DOCUMENT SEGMENT
• • • •

Khan said the nursing shortage in the country is a serious problem and the nurses cannot be stopped from leaving.
“What we have to do is to increase their salaries, hopefully and make them more comfortable,” Khan said in response to a question on the nurse shortage at the opening of the 19th Meeting of Regional General Nursing Councils at the Kapok Hotel, St Clair. At present the country has a shortage of some 3,000 nurses.
On the other hand, president of the Nursing Council of Trinidad and Tobago, Oneilia Alexis said local nursing bodies found out some years ago during an impasse with the Government that the problem was “not really salary, but a lack of education and upward mobility.”
Alexis said, too, that Caricom also needs to rethink the issue of “managed migration” of nurses.
In using education to stem migration, Alexis said, “in TT, we have been improving our education over time. We have worked quite a while to get our nurses to the Bachelor’s of Science Degree, and to train them in other areas. (TT) has been in the forefront of this effort. ”
Caricom Ministers of Health, she said, have agreed that “the Bachelor’s of Science Degree will now be our basic entry level to the profession.”
The Bachelors and Masters programmes in nursing at the University of the West Indies, she said are now seeing an increase in applications and entries.
She welcomed the Government’s move to take legislation to Parliament to enact legislation for the Nurses Practitioners Programme. This programme will allow trained speciality nurses to administer primary health care in the absence of a medical doctor.
“That is very important for us. We have been working on that for a number of years. We are looking forward to that. It is another means of upward mobility. It will give us a broader scope of practice.”
Khan agreed different criteria and methods of training should also help to stem the exodus of locally trained nurses to North America and Europe.
He said trained speciality nurses holding Bachelor of Science degrees and Registered Nursing certification would be eligible for better salaries.
On methods of training, Khan said he is thinking of “introducing the patient care assistant system” in which the assistants going into the system and work their way up to become nurses.
On the issue of managed migration, Alexis noted that the Caricom Heads of Government had looked at it but nothing came out of it.
“Because we are losing nurses all over the Caribbean, it is something that we need to look at again,” she said.

• • • •

DATASET SECTION
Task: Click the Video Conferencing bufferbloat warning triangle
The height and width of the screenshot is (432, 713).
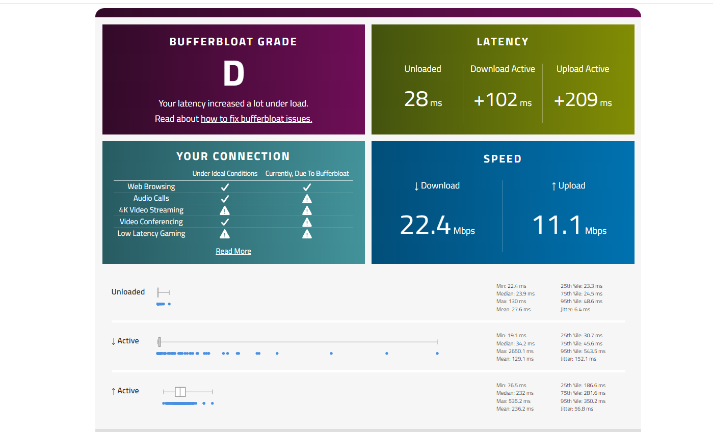Action: pos(307,222)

• • • •

WORK REQUEST A
According to the nursing shortage article, about how many nurses is the country short of?
WORK REQUEST B
In the nursing shortage article, rewrite the paragraph that begins "She welcomed the Government’s move" as a short list that keeps its main facts.
WORK REQUEST C
In the nursing shortage article, update the text from "Caricom Ministers of" to "America and Europe.", replacing "Parliament" with "the legislature".

TASK RESULT A
The country is short about 3,000 nurses.

TASK RESULT B
- She welcomed the Government's plan to bring legislation for the Nurses Practitioners Programme to Parliament.
- The programme would let trained speciality nurses give primary health care when no medical doctor is present.

TASK RESULT C
Caricom Ministers of Health, she said, have agreed that “the Bachelor’s of Science Degree will now be our basic entry level to the profession.”
The Bachelors and Masters programmes in nursing at the University of the West Indies, she said are now seeing an increase in applications and entries.
She welcomed the Government’s move to take legislation to the legislature to enact legislation for the Nurses Practitioners Programme. This programme will allow trained speciality nurses to administer primary health care in the absence of a medical doctor.
“That is very important for us. We have been working on that for a number of years. We are looking forward to that. It is another means of upward mobility. It will give us a broader scope of practice.”
Khan agreed different criteria and methods of training should also help to stem the exodus of locally trained nurses to North America and Europe.